There is a lot of existing code available for reuse, both deployed on-chain as callable libraries and off-chain as code template libraries. On-platform libraries, having been deployed, exist as bytecode smart contracts, so great care should be taken before using them in production. However, using well-established existing on-platform libraries comes with many advantages, such as being able to benefit from the latest upgrades, and saves you money and benefits the Ethereum ecosystem by reducing the total number of live contracts in Ethereum.

In Ethereum, the most widely used resource is the OpenZeppelin suite, an ample library of contracts ranging from implementations of ERC20 and ERC721 tokens, to many flavors of crowdsale models, to simple behaviors commonly found in contracts, such as Ownable, Pausable, or LimitBalance. The contracts in this repository have been extensively tested and in some cases even function as de facto standard implementations. They are free to use, and are built and maintained by Zeppelin together with an ever-growing list of external contributors.
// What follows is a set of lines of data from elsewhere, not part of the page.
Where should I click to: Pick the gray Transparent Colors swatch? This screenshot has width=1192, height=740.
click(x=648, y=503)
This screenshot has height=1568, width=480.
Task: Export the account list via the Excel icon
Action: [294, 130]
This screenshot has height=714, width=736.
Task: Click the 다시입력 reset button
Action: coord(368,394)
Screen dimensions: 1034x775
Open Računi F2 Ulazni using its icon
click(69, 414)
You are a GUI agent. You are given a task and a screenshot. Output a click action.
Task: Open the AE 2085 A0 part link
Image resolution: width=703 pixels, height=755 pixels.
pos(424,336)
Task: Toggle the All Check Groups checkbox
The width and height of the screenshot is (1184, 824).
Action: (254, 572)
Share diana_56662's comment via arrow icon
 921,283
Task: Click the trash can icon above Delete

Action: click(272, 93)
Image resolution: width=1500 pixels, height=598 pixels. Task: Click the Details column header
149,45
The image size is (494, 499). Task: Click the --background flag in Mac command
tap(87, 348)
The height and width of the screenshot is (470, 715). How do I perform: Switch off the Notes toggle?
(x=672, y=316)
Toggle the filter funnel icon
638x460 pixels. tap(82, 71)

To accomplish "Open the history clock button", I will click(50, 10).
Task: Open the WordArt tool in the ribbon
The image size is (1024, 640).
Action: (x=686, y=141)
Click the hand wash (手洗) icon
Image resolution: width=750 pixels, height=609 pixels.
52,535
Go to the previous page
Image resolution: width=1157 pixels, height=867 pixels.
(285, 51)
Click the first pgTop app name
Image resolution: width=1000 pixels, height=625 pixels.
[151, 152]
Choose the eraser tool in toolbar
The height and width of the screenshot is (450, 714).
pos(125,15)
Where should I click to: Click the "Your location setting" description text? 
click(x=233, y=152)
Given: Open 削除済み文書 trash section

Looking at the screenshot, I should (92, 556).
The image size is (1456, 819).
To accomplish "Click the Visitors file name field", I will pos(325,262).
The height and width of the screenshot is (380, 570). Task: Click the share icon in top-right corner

Also from Zeppelin is ZeppelinOS, an open source platform of services and tools to develop and manage smart contract applications securely. ZeppelinOS provides a layer on top of the EVM that makes it easy for developers to launch upgradeable DApps linked to an on-chain library of well-tested contracts that are themselves upgradeable. Different versions of these libraries can coexist on the Ethereum platform, and a vouching system allows users to propose or push improvements in different directions. A set of off-chain tools to debug, test, deploy, and monitor decentralized applications is also provided by the platform.

The project ethpm aims to organize the various resources that are developing in the ecosystem by providing a package management system. As such, their registry provides more examples for you to browse:

Conclusions

There is a lot for any developer working in the smart contract domain to know and understand. By following best practices in your smart contract design and code writing, you will avoid many severe pitfalls and traps.

Perhaps the most fundamental software security principle is to maximize reuse of trusted code. In cryptography, this is so important it has been condensed into an adage: “Don’t roll your own crypto.” In the case of smart contracts, this amounts to gaining as much as possible from freely available libraries that have been thoroughly vetted by the community.